• SELECTED EXCERPT:
---------------

Tune in to Focus Carolina during morning, noon and evening drive times and on the weekends to hear stories from faculty members at UNC and find out what ignites their passion for their work. Focus Carolina is an exclusive program on 97.9 The Hill WCHL, sponsored by the University of North Carolina at Chapel Hill.

Dr. Mohit Bansal directs Carolina’s natural language processing lab. His team, from the computer science department in the College of Arts and Sciences, is building machines that understand complex human language and also generate human language allowing for more realistic interactions.

“I can define [language processing] in layman terms,” Dr. Bansal said, “how to build machines or artificial agents, intelligence agents that can both understand human language very naturally written or spoken as well as generate human like language.”

Dr. Bansal said it’s easy to introduce undergraduate students to language processing, because devices like Alexa, Google Home and Siri are examples of it. Those devices use both NLU and NLG.

“NLU would be natural language understanding because it has to understand what you said first,” Dr. Bansal said. “And then it also does NLG, which is natural language generation, because it generates a response to what you said.”

One of the aspects that Dr. Bansal researches is if these devices should be given personality in how they interact with people.

“So then there was a debate on whether these sort of conversational agents should be sort of imitating politeness, rudeness, strictness, but there’s a sort of thin boundary between them becoming a therapist, which we don’t want.”

In Dr. Bansal’s lab, work is also being done on a version of Cliff Notes for the mobile phones.

“This is also one of the main examples of natural language generation,” Dr. Bansal said. “So the idea of automatic document summarization would be to take a very, very long document or even several documents — which is known as multi document summarization — and being able to compress that information into maybe a hundred words so that maybe you could read it on your phone screen because you can’t scroll a hundred pages on your phone screen.”

There are several tasks a machine needs to take care of in this automatically.

First, it needs to make sure the information being pulled is relevant to the original document. Then, it needs to avoid generating redundant information in the summary. The machine also needs to bring the most important information from the document.

One trick that Dr. Bansal’s lab uses is to combine extractive and abstractive summarization.

“Extractive summarization is something which means just choose the sentences from the original document that should go into summary. But abstractive summarization tries to rewrite those sentences. It actually wants to use the space even more efficiently. So it tries to compress and rewrite sentences.”

---------------

• DATASET CONTENT:
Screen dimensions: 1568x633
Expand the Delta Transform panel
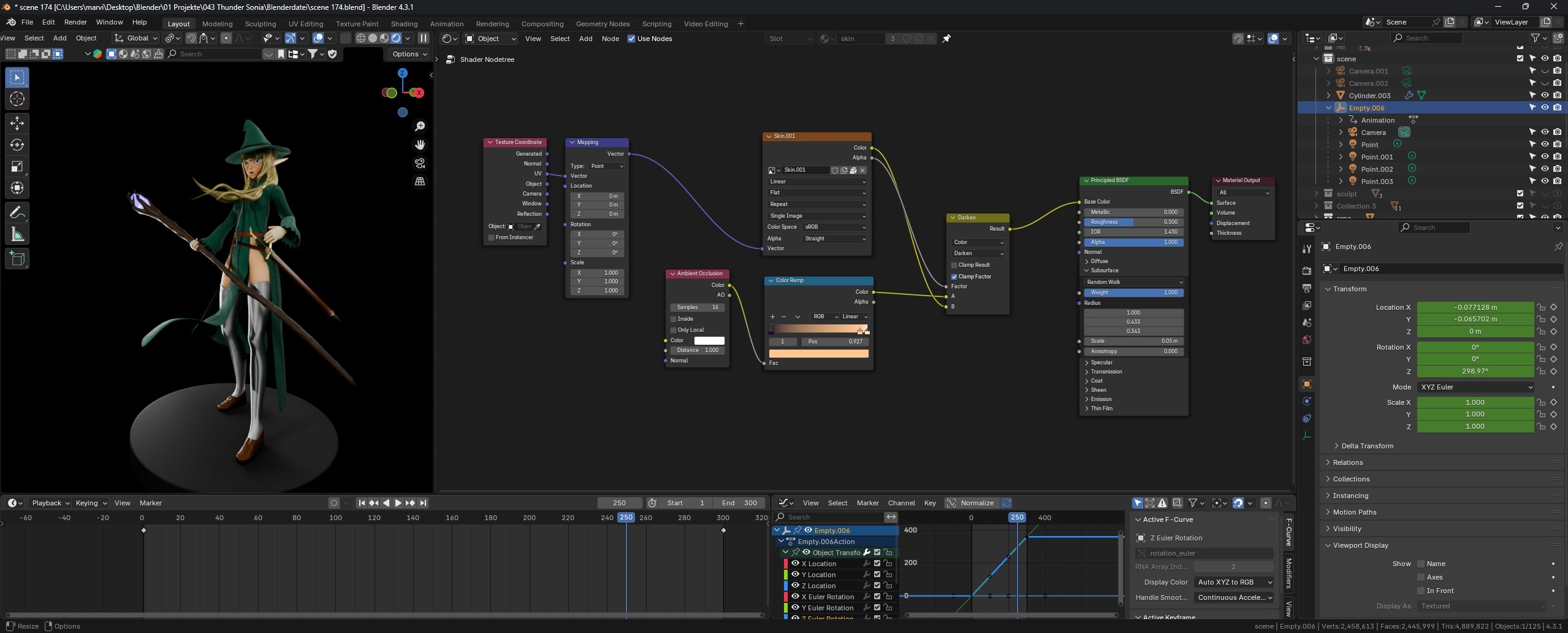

---------------

• EXERCISE INSTRUCTIONS: Print, unchanged, the part of the Focus Carolina article that begins with "In Dr. Bansal’s" and stops after "in this automatically.".

• TASK RESULT:
In Dr. Bansal’s lab, work is also being done on a version of Cliff Notes for the mobile phones.

“This is also one of the main examples of natural language generation,” Dr. Bansal said. “So the idea of automatic document summarization would be to take a very, very long document or even several documents — which is known as multi document summarization — and being able to compress that information into maybe a hundred words so that maybe you could read it on your phone screen because you can’t scroll a hundred pages on your phone screen.”

There are several tasks a machine needs to take care of in this automatically.